Lung surgery consultation is an appointment with a pulmonology, oncology, or thoracic surgeon prior to performing a surgical procedure that involves the lungs.

The lungs are undoubtedly important organs in the body as they are responsible for breathing. They supply the much-needed oxygen to the blood, which is then delivered to various tissues and cells through the vessels as the blood is pumped by the heart. A lung problem, therefore, can cause serious health consequences including a significant reduction of quality of life and in extreme cases, death.

There are many ways to treat conditions that affect the lungs, and a common option is surgery such as lung transplant, lobectomy and wedge resection, among others.

But before any of these procedures can be performed, the patient is scheduled for a pre-surgery consultation with the specialist so he’ll know what to expect, understand the pros and cons of the procedure, and raise any questions or concern about the upcoming procedure.

Who Should Undergo and Expected Results

A lung surgery consultation is ideal for:

  • Patients who have to be evaluated before surgery – The evaluation is necessary to determine whether the patient qualifies for the surgery or not. Factors such as advanced age and pre-existing conditions (such as serious heart problems) can prevent a patient from undergoing such procedure. As a rule of thumb, patients are only given a go signal to undergo an invasive surgery if the benefits outweigh the risks and possible complications.

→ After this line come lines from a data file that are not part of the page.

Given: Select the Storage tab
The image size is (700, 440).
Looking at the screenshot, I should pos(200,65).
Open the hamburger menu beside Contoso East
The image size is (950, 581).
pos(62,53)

  • Patients who are scheduled for surgery – For those who qualify for lung surgery, a consultation is scheduled so the patient and the doctor can discuss all concerns and the details of the procedure such as pre-surgical preparation, surgical techniques to be used and follow-up care.

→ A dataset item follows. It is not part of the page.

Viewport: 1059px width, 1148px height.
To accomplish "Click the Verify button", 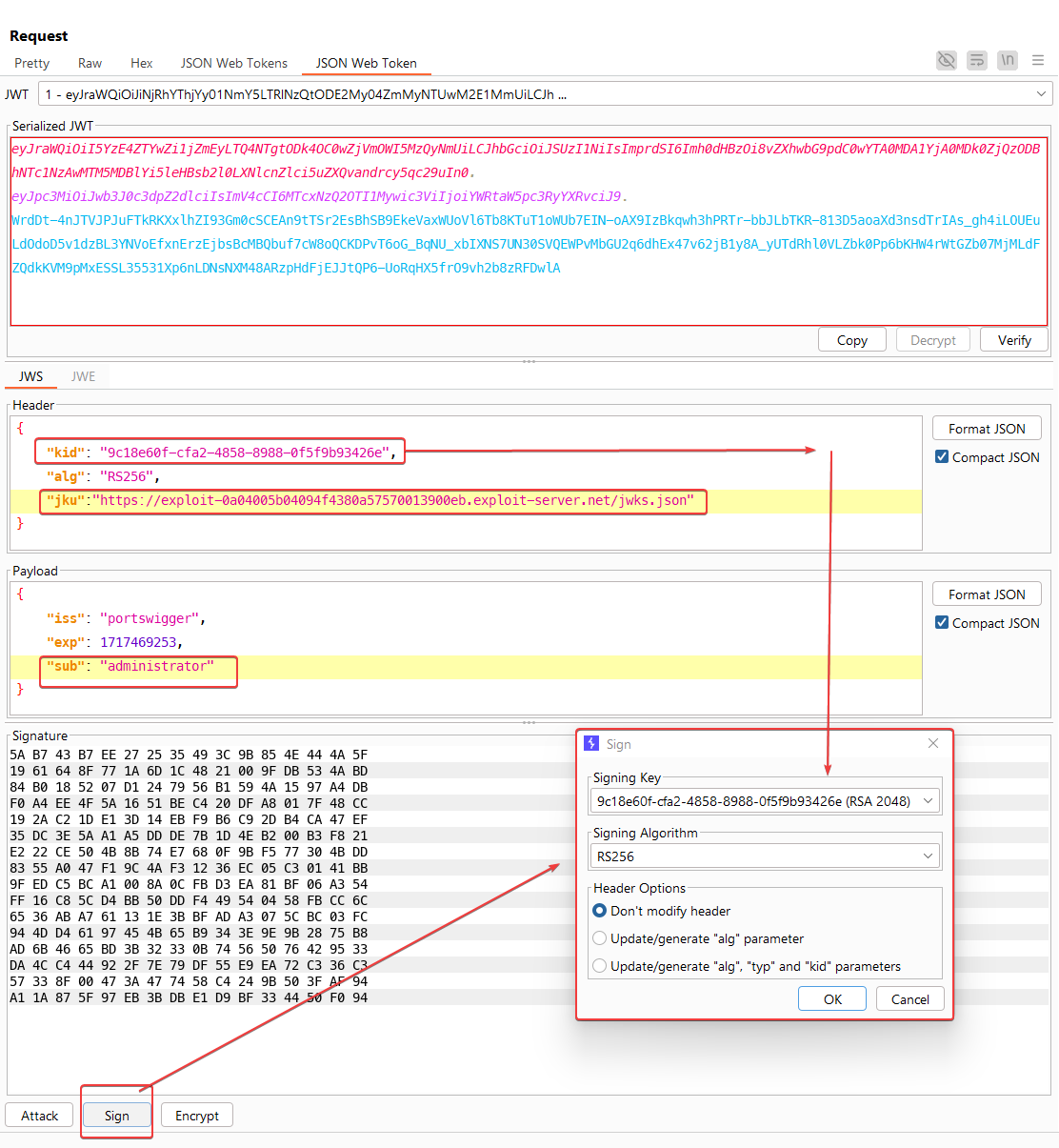I will click(1013, 340).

  • Those who need another opinion – Patients always have the option to seek a second opinion or even a third opinion so they can make a well-informed decision.

  • Individuals who may experience complications – It does not matter what type of surgery is performed: there is always an associated risk. However, in certain cases, the complications can be serious or life threatening. A consultation is necessary to reduce the effects or manage these complications.

  • Transplant patients – Lung transplantation is complex, and a consultation helps the patient understand its risks, complications and benefits.

How Does the Procedure Work?

A lung surgery consultation is performed once the pulmonologist, oncologist, or a thoracic specialist refers the patient to a surgeon who specialises in treating lung-related conditions. The surgical consultation is divided into two phases. First is the pre-operation wherein the surgeon will:

  • Obtain an overview of the overall health condition of the patient
  • Request for tests
  • Review medical records
  • Evaluate if the patient is eligible for surgery


The surgeon will also talk about the surgical options, the best technique and equipment to be used and the possible risks and complications that may arise during and after the surgery.

Preparation is one of the keys to a successful lung surgery. As such, the surgeon may outline the dos and don’ts before, during and after surgery like medications to take and activities that the patient can engage in. The patient may also have to be prepared emotionally and mentally. If necessary, the surgeon will refer the patient to a counseling service or a support group. Since surgery is a team effort, the patient will be introduced to the rest of the health care team such as the anesthesiologist.

The second phase is the post-operation, which includes follow-up care. A follow-up is especially important for those with lung cancer as recurrence may happen within the next two years. The interval of visits can vary, but for the next 24 months, the patient may have to visit the surgeon and oncologist every 3 to 4 months.

The phases are not typically completed in one visit. The initial appointment may take around an hour while the succeeding ones are normally shorter (around 30 minutes). The patient is often required to answer a consultation form, which will indicate any health concerns and improvements since the last visit.

Possible Risks and Complications

A consultation is believed to be the best time for the patient and the surgeon to establish rapport and relationship, especially since it is expected that both of them are going to work together for months and even years. The problem sets in if these objectives are not achieved. The patient may not receive prompt treatment, refuse or be less enthusiastic to cooperate, or experience a high level of anxiety, all of which can be hurtful to his health and his chances of having a more successful surgical outcome.

References:

  • Putnam JB Jr. Lung, chest wall, pleura, and mediastinum. In: Townsend CM Jr., Beauchamp RD, Evers BM, Mattox KL, eds. Sabiston Textbook of Surgery. 19th ed. Philadelphia, PA: Saunders Elsevier; 2012:chap 58.

  • Tsiouris A, Horst HM, Paone G, Hodari A, Eichenhorn M, Rubinfeld I. Preoperative risk stratification for thoracic surgery using the American College of Surgeons National Surgical Quality Improvement Program data set: Functional status predicts morbidity and mortality. J Surg Res. 2012: epub ahead of print.

  • Wiener-Kronish JP, Shepherd KE, Bapoje SR, Albert RK. Preoperative evaluation. In: Mason RJ, Broaddus C, Martin T, et al, eds. Murray and Nadel's Textbook of Respiratory Medicine. 5th ed. Philadelphia, PA: Saunders Elsevier;2010:chap 26.